15. Being able to go on nice holidays.
16. Being well read, knowing about economics, politics, social debates.
17. Receiving the same treatment as a man would if he did my job. There’s still some sexism in this country.
18. Having had life experiences eg. Gone travelling round the world, done volunteering work, actually taken part in some activities I am now too old to ever do eg. Camp America, a Chalet Season etc.
19. Having time for self-development and reflection, mindfulness and so forth. 20. Getting involved in the local community. Being a good person – who maybe does more for others.
21. Getting around to writing the book about Brain Injury that’s been planned for the past decade, alongside something more fun. Being published too.
22. Being the best Mum that I can be, always there for my daughter, letting her know that she’s my priority. While of course balancing all the things listed above. I am sure there are more I haven’t written here.
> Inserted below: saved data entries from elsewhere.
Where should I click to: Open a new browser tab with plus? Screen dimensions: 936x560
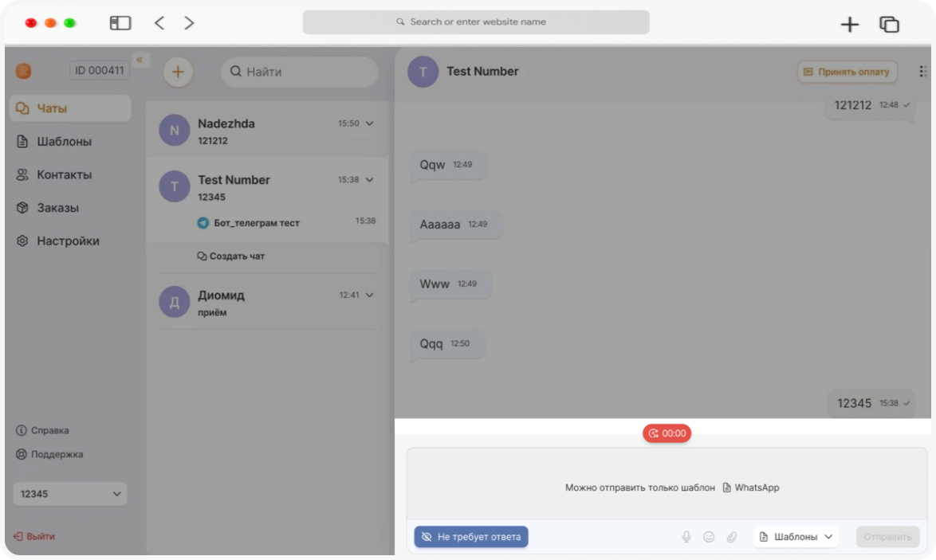coord(849,24)
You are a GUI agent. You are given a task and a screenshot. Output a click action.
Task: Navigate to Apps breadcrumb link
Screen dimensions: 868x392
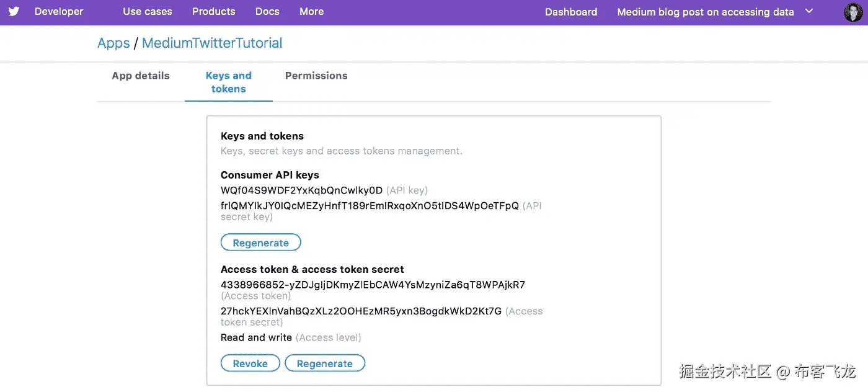point(113,43)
Quite frankly, reading what I’ve written so far just leaves me with an urge to go to bed and have a lie down. It’s exhausting. No doubt a therapist would tell me that I need to assess my beliefs, learn to prioritise, and accept that achieving everything is not realistic. I just wish I didn’t look around and feel like I see more people doing it, and doing it better. But on the plus side, I got some lovely cuddles from ET this morning in bed, and we had a giggle on the train as we commuted to Southampton. She was eavesdropping on a group of 16-18 yr old male students. When we went to get off the train she was making them laugh by moving very slowly and grinning at them all. It was quite amusing. So that’s something.